Certain types of actions are intrinsically collective and hence require consensus. I cannot buy something from you without your agreement. Indeed, electronic markets and auction houses are active institutions since they act collectively in the sense of the paper. Another example is authoring a trade agreement. The active institution concept is meant to apply to the agents which carry out these actions. Since no single member actually commits these actions, it makes sense to say that the institution does the acting. This becomes literally, concretely true when the institution is a computer and not just a social construction. --LynHeadley

As you half point out, you only need consensus when it's necessary that each party agrees, say if each party contributes a resource that the others need. But in your shared pool example, the parties have already given away their money, and consequently they could give away their power. This can be more efficient. For instance, you could have a subgroup that are experts on rainforest protection that the whole group implicitly trusts to make detailed decisions on behalf of the whole group. Sure there must be consensus in the first place to create such an environment, but that's not the daily consensus you're talking about here.

I think any consensual environment naturally degrades into a non-consensual environment unless people ForceConsensus?. -- SunirShah


You say that institutions are so important. I don't disagree completely, but I would point out the growing post-modern belief that social problems are intractable, and the institutions we create to deal with them become intractable problems in and of themselves. In terms of software, no one understands the global telephone system, for instance. It only works through local interactions, which are tractable.

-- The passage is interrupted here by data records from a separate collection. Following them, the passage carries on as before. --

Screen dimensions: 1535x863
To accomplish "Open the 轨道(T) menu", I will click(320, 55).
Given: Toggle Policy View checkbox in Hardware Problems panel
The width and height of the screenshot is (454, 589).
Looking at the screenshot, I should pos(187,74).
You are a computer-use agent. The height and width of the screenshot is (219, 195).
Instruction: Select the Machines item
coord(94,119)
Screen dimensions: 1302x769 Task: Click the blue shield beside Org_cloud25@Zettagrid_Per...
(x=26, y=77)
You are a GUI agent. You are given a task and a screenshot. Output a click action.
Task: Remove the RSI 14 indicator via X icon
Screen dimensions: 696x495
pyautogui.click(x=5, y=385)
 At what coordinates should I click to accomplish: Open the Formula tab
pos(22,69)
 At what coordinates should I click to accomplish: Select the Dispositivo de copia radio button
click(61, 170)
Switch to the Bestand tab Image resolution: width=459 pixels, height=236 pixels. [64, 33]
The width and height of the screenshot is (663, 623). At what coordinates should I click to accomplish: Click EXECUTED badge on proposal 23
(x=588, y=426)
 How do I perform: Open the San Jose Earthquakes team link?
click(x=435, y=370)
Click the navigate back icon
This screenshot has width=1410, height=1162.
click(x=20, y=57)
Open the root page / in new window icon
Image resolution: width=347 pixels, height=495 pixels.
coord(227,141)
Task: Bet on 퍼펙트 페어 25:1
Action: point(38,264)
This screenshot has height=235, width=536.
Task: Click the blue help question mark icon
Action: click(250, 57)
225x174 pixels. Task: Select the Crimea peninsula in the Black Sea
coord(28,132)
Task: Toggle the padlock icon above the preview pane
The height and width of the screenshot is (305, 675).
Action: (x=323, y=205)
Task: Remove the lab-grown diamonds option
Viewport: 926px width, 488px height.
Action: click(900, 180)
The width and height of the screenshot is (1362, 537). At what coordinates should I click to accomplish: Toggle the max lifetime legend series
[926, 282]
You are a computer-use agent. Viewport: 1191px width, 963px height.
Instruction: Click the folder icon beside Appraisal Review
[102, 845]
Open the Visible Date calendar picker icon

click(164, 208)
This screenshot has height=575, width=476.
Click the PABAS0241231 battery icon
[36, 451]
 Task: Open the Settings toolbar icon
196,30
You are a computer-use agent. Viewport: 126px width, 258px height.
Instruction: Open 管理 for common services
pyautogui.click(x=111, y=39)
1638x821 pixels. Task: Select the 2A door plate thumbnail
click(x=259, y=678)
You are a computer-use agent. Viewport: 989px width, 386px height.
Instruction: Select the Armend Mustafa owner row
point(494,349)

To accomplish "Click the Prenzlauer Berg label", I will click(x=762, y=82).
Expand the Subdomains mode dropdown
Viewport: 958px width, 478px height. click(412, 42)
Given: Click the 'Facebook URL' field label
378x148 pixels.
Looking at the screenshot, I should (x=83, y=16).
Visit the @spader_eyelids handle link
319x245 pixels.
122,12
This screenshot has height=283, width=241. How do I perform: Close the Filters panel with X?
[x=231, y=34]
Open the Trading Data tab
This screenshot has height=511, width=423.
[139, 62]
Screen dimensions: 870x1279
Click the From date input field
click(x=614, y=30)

The Modernist believed he could create a rational institution to preserve order against the unfaltering degeneracy of society. Some hold that this ultimately created WWII and the Cold War.

What I see as potential is that the institutions you are creating are personal institutions, not global institutions. But note that you are drawing support from Modernists for these new ideas which are abhorrent to the Modernist. I think this comes from an equivocation of the word institution. Do you mean something more along the lines of TheCollective? -- SunirShah

It is true that I use the word institution in a special sense, as an ongoing processes of collective action. I will stand by my usage for now though, since I believe it identifies the essence of what institutional economists like ThorsteinVeblen? and democratic institutional tinkerers like RobertoUnger? mean when they talk about institutions. There is surely much overlap with TheCollective. TheCollective term is more general and hence encompasses active institutions. You might say that an active institution is an example of CollectiveIntelligence which arises out of the resolution of a concrete situation through collective action. In the course of resolving the situation, we can expect to generate many CollectiveIdea""s.

As for the postmodernist charge that it is impossible to create powerful institutions without becoming enslaved by them, I can only reply with faith. Thomas Jefferson said it quite well: "I have no fear, but that the result of our experiment will be, that men may be trusted to govern themselves without a master. Could the contrary of this be proved, I should conclude either that there is no God, or that He is a malevolent being."

~+FROM MY OWN PERSONAL EXPERIENCE+~ I've discovered collectivism in my written works since about 1994 when I first started filing my work on the computer. I filed all of my text at the expense of spending time with photos or other nonsense because I thought, hey, someday somebody might want to read me. It turned out that somehow everything worked out and I have something of a body of work. You can find me here or www.ncpink.com or in the creative commons, but that is only secondary. What I would like to express is that once you find your way into this level of consciousness things begin to change, you begin to wonder about the "Versions" of things even within the collections that pre-exist. Why would there be a Service Pack 2 if there was no need to fundamentally change Windows? Why would I find myself re-writing my own blogs, much less, re-writing other people's blogs.